Grossly overweight Louth turfcutter, 42 years old and 23 stone, Gemini, seeks nimble lady, preferably South American, for tango sessions, candlelit dinners and humid nights of screaming passion. Must have own car and be willing to travel.
Following a sad recent loss, teetotal Tipperary man, 53, seeks replacement mammy. Must like biscuits and answer to the name Minnie. Thurles area.
Heavy drinker, 35, Cork area, seeks gorgeous woman interested in pints, fags, Glasgow Celtic football club and starting scraps on Patrick Street at three in the morning.
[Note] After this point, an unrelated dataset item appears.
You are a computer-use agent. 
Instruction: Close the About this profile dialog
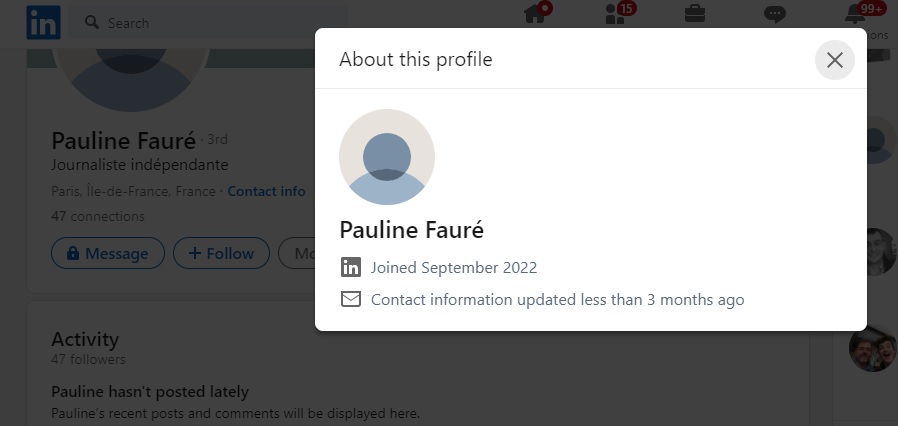[835, 60]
Bitter, disillusioned Kerryman lately rejected by longtime fiancee seeks decent, honest, reliable woman, if such a thing still exists in this cruel world of hatchet-faced witches.
Artistic Clare woman, 53, petite, loves rainy walks on the beach, writing poetry, unusual sea-shells and interesting brown rice dishes, seeks mystic dreamer for companionship, back rubs and more as we bounce along like little tumbling clouds on life's beautiful crazy journey. Strong stomach esssential.
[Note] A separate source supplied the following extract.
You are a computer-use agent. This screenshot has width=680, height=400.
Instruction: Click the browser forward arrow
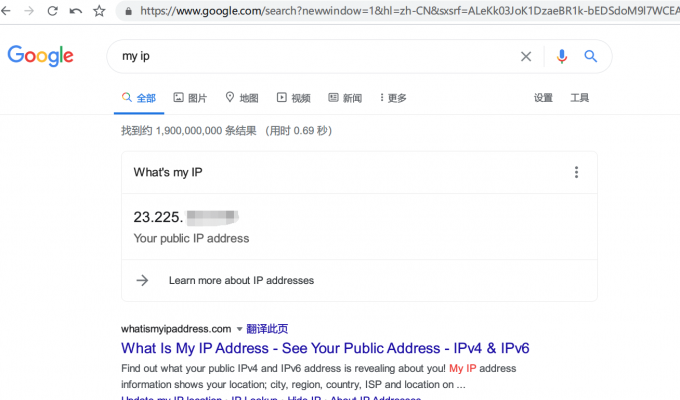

Chartered accountant, 42, seeks female for marriage. Duties will include cooking, light cleaning and accompanying me to office social functions. References required. No time wasters.
Bad-tempered, foul-mouthed old man living in a damp cottage in the Roscommon seeks attracxtive 21-year-old blonde lady with big chest.
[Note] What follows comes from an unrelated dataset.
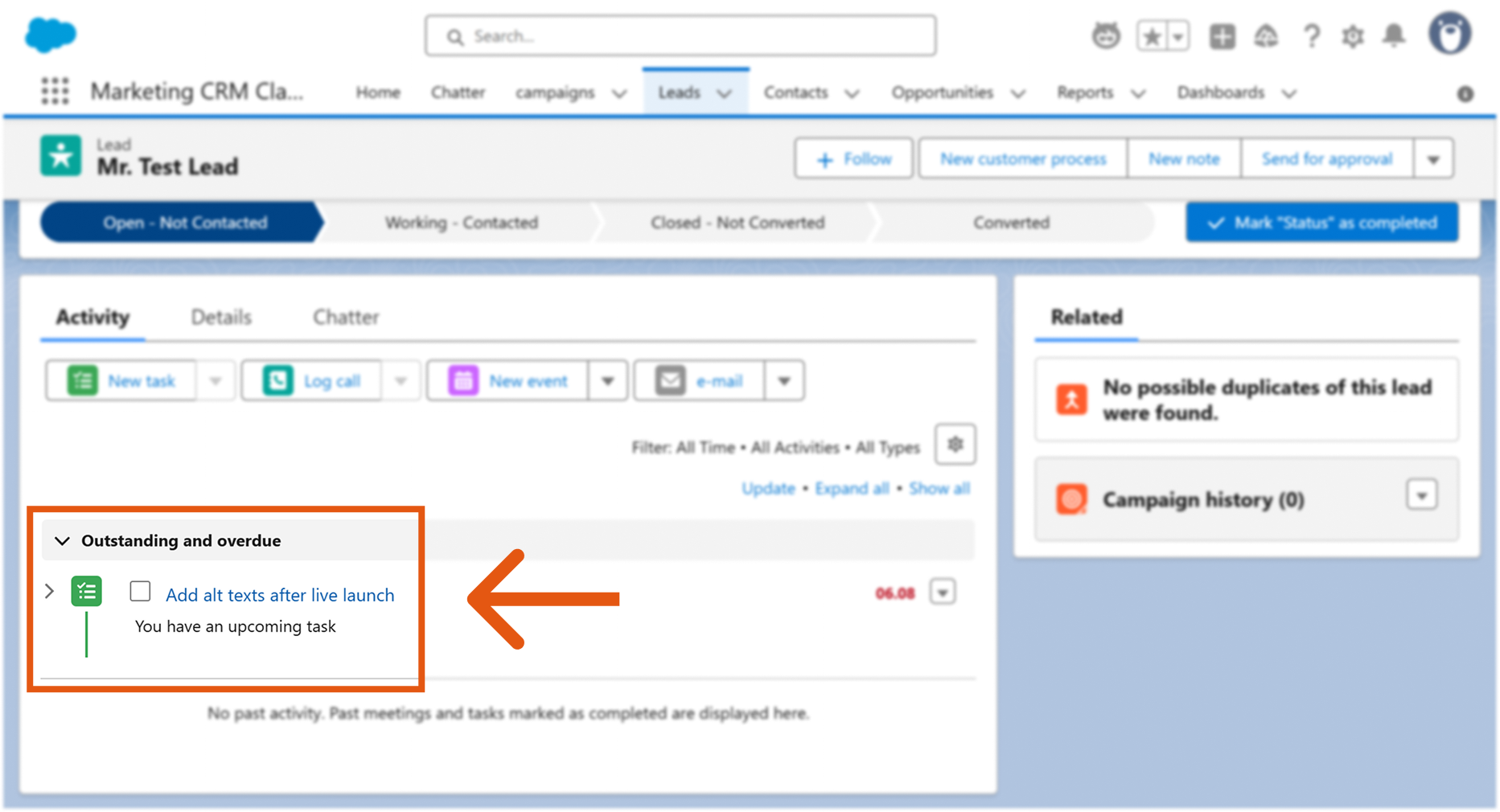This screenshot has height=812, width=1500.
Task: Click the Help question mark icon
Action: 1311,36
Devil-worshiper, Offaly area, seeks like-minded lady for wining and dining, good conversation, dancing, romantic walks and slaughtetring cats in cemetaries at midnight under the flinty light of a pale moon.
Attracttive brunette, Macroom area, winner of Miss Wrangler competition at Jolenes Nightclub, Macroom, in September 1978, seeks nostalgic man who's not afraid to cry for long nights spent comfort drinking and listening to old Abba records. Please, Please!
Limerick man, 27, medium build, brown hair, blue eyes, seeks alibi for the night of February 27 between 8pm and 11.30pm.